Manifest Refactor

Augie Fackler raf at durin42.com
Wed Jul 13 12:13:04 EDT 2016


> On Jul 12, 2016, at 18:03, Durham Goode <durham at fb.com> wrote:
> 
> We'll be looking at moving to tree manifests as our source of truth over the next few months, and one problem area is the fact that the manifest class is not well factored for this usecase. This one class is the collection of all manifests, the accessor for information about individual manifests, and the storage format (revlog).
> 
> Before I do a bunch of work, I wanted to run my proposal for breaking up the manifest by you guys:
> 
> 1. Add a "manifestlog" class that represents the collection of all root-level manifests (i.e. what commits point to; not any sub-trees)  It's basically what repo.manifest would return, and mainly consist of "get" and "add" apis that return and accept manifest instances.  It would be responsible for caching recently used manifests, and potentially serving up the right kind of manifest when demanded (ex: during our transition from flat manifests to tree manifests, we may want to allow loading both, and this class would multiplex them). It would have no, or very little, knowledge about revlogs/storage.

Possible wrinkle here: some code paths really only care about what changed relative to p1 in the manifest, and we currently have an optimization where we drop everything but the data to insert in the manifest and then parse as a manifest. My understanding is that this is a pretty big win for performance, so some sort of optionally-fast-path read-only-new-entries method is probably also going to be a requirement to avoid regressing the normal-people case.

> 
> 2. Make the "manifest" class represent a single instance of a manifest (it would point at other instances of "manifest" for sub-trees).  From a consumers point of view, when they do 'repo.manifest.get(node)' they will receive a manifest instance and they should be able to not care how it's implemented.  It would expose apis like 'children', 'walk', 'get(fileordirname)', 'parents', 'linkrev', etc.
> 
> The specific implementation of the manifest instance could use whatever storage scheme it wants.  For example, in the normal vanilla manifest, it would look much like manifestdict does today, with no knowledge of revlogs (you just pass text to the constructor). In a tree world, each instance in the tree could have knowledge of its own backing revlog, and be able to construct new instances as someone recurses down.

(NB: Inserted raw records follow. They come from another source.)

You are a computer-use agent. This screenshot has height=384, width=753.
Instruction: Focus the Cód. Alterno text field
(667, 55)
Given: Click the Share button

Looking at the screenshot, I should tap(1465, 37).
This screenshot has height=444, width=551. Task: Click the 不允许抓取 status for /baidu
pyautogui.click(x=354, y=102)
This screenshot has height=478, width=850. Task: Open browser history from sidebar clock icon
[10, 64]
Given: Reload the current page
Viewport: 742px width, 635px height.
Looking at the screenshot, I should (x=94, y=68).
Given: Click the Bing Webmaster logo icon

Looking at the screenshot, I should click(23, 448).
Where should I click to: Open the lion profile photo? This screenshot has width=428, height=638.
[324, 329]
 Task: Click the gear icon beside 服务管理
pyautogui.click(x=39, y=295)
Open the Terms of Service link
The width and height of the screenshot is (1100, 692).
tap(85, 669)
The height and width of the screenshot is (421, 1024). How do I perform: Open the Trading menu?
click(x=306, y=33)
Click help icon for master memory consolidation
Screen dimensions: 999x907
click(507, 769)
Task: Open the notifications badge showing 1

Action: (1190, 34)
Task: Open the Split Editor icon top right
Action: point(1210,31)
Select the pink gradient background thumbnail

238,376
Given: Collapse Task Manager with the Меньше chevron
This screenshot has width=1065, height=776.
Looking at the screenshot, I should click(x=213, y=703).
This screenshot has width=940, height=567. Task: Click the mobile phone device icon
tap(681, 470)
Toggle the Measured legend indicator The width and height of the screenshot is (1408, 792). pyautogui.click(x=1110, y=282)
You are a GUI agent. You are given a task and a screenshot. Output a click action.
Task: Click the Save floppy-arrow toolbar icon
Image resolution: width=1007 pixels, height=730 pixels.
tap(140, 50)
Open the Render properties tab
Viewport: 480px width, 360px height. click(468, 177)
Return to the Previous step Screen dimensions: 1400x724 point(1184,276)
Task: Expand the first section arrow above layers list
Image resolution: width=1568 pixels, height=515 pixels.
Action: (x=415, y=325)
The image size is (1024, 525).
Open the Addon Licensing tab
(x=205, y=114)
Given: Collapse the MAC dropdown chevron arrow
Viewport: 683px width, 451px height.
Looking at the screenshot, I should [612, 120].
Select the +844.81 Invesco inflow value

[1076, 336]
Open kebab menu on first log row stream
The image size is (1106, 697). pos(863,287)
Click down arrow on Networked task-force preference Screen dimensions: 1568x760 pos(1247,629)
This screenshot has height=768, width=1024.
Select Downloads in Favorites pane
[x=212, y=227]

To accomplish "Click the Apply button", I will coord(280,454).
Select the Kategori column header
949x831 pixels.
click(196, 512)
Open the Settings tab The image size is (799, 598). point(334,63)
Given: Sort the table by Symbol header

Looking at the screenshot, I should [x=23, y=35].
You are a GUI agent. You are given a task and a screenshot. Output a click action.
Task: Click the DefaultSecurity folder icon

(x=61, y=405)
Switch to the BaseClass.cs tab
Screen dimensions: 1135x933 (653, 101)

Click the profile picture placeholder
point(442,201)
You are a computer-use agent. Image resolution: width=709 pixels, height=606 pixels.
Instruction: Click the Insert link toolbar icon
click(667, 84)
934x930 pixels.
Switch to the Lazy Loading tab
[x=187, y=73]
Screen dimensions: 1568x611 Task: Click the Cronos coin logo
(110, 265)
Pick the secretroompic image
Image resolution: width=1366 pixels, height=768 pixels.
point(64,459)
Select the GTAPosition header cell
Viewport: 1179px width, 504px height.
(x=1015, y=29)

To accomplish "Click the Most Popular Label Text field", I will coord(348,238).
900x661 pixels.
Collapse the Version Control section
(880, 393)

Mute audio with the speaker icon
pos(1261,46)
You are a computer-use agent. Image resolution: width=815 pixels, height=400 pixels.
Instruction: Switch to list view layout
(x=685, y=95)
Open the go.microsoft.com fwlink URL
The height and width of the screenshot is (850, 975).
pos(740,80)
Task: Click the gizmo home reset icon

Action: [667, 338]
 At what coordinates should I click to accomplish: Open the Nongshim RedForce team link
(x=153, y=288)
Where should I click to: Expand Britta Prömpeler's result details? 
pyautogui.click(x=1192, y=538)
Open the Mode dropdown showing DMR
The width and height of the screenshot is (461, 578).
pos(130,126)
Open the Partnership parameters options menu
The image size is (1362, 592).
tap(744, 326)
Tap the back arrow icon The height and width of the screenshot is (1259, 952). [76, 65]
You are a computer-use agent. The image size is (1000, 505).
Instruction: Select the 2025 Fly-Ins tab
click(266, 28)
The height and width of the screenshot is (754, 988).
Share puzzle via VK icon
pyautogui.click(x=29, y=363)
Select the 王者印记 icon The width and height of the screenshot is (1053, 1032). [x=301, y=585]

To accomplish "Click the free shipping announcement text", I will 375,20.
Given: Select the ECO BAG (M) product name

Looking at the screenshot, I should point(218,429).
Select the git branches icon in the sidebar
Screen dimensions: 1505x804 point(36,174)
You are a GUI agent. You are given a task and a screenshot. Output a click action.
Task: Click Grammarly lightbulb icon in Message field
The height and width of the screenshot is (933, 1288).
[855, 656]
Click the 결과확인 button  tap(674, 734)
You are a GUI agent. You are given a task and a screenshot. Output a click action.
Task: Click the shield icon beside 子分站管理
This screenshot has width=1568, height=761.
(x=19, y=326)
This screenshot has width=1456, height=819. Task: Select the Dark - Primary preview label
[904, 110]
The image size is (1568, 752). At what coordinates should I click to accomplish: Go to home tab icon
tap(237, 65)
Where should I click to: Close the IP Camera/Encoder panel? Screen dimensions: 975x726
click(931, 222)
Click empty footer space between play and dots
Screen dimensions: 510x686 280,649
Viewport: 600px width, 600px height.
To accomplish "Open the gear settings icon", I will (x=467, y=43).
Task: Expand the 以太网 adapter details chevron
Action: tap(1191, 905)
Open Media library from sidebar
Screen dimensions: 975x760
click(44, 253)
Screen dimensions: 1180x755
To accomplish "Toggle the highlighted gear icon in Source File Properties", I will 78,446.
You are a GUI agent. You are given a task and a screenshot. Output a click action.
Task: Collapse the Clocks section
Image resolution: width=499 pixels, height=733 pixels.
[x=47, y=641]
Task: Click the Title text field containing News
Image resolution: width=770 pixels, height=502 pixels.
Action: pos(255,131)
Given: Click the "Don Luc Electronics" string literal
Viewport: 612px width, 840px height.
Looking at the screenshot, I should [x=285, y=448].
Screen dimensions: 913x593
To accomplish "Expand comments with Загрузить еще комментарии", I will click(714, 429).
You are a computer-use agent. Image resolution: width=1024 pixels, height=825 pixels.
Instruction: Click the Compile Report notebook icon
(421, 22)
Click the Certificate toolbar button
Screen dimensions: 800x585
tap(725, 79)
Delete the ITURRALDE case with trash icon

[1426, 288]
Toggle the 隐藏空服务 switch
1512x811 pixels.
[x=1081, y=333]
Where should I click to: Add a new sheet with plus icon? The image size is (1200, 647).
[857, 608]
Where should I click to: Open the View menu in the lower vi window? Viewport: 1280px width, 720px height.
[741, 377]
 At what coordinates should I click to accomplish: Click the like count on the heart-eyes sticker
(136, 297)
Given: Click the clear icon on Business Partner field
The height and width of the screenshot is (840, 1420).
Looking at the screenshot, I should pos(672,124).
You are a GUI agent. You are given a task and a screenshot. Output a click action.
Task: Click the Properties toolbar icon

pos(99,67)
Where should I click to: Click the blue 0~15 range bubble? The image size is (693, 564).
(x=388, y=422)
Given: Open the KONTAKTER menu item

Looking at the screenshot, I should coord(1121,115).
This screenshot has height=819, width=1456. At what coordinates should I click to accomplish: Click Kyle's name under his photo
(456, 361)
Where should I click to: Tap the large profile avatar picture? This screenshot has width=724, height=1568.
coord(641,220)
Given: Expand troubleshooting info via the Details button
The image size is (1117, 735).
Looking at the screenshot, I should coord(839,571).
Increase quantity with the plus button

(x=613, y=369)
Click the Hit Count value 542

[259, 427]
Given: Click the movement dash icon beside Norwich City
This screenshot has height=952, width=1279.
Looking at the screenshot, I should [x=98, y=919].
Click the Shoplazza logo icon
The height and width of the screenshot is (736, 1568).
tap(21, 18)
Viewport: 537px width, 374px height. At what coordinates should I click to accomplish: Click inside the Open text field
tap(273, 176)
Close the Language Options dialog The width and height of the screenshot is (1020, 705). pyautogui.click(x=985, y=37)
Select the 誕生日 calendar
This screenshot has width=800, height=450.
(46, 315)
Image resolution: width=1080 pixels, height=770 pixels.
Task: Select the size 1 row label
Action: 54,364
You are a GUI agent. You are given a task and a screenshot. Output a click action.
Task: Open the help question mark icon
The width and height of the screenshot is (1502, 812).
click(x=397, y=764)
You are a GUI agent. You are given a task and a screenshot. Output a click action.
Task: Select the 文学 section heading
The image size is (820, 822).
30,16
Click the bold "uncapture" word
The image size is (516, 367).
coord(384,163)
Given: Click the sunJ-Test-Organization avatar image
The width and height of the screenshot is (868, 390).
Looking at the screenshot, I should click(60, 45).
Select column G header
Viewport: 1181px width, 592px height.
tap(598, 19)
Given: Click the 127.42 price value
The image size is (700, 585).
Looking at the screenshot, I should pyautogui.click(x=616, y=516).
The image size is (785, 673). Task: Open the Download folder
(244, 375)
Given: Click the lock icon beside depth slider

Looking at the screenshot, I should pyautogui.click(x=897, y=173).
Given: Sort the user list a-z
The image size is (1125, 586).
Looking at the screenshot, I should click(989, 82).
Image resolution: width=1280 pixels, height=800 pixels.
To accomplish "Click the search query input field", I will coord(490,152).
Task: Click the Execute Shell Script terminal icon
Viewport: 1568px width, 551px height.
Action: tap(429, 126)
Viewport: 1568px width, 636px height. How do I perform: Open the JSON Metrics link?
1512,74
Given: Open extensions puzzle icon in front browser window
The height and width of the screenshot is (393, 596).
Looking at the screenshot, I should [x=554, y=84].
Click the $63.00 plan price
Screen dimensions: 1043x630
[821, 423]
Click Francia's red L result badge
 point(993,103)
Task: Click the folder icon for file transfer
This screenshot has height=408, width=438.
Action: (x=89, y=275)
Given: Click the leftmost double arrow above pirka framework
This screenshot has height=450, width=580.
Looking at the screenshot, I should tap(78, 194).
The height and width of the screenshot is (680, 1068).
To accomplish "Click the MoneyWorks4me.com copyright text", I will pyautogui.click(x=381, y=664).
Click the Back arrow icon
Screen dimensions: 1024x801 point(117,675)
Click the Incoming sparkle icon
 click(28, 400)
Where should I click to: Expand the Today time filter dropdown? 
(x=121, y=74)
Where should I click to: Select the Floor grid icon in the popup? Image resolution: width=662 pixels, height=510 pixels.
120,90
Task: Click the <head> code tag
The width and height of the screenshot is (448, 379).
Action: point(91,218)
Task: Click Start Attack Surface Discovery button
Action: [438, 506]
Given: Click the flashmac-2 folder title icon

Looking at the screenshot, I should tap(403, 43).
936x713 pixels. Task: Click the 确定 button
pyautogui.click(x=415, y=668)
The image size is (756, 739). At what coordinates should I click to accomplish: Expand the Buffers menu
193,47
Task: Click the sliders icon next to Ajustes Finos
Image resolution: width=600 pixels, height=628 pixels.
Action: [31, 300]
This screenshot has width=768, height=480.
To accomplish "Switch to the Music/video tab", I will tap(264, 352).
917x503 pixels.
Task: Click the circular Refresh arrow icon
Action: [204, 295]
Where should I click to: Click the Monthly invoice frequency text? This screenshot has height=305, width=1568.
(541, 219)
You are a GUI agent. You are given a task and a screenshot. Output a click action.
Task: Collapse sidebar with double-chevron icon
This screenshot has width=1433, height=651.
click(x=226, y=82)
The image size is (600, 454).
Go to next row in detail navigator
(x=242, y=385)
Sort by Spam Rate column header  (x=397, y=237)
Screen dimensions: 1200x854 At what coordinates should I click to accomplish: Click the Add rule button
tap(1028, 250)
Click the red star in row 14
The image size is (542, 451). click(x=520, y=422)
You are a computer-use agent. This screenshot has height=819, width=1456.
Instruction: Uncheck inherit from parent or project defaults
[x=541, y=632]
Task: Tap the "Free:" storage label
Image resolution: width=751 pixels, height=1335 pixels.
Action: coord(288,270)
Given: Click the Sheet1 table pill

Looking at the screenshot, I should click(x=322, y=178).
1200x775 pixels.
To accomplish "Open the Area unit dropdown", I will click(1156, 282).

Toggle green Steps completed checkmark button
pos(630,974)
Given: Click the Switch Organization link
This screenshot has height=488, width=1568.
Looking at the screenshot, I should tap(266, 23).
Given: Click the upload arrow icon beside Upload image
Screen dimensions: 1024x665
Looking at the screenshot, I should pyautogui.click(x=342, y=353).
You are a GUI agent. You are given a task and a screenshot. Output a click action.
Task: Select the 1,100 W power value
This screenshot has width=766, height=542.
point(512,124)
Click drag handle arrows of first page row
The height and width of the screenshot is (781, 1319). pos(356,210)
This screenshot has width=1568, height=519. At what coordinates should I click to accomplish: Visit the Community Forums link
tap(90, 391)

Yep, sounds very much like what I had in mind.

> 3. Add a "manifestrevlog" class that inherits from revlog. This is the actual ondisk storage.  Ideally "manifest" instances would just call simple read and write apis (and not depend on revlog implementation details), so we could in theory replace the revlog storage with something else (packed revlogs, lookaside to memcache, whatever) without having to rewrite the actual manifest business logic.

Yes! See above caveat about the readdelta madness, but I think that's easily overcome (IIRC the contract for readdelta already allows it to return too much data, so non-revlog that can't do the delta computation quickly can just return a full manifest or whatever.

> Breaking the manifest into these three parts (collection, instance, storage) should make it easier to mix and match manifest implementations and storage schemes, without rewriting lots of logic.
> 
> For thing that do take heavy dependencies on it being a revlog (like push/pull/changegroup), they will be able to reach around the abstractions and talk directly to the revlog when necessary. And future storage implementations will either have to do the same or find a common API that can allow changegroups to be created/received for both storages.
> 
> 
> Thoughts? Concerns? Is renaming the collection class (which is the primary interface for how the rest of mercurial interacts with the manifest) from manifest to manifestlog a bad idea?  I could rename the instance concept to manifestctx or something instead.

I think this all sounds sane, and we can probably even find a coherent API for readdelta with a little thought. Happy hacking!

(Definitely wait for Martin to respond before getting too deep into this though, because he often catches stuff I miss in this area.)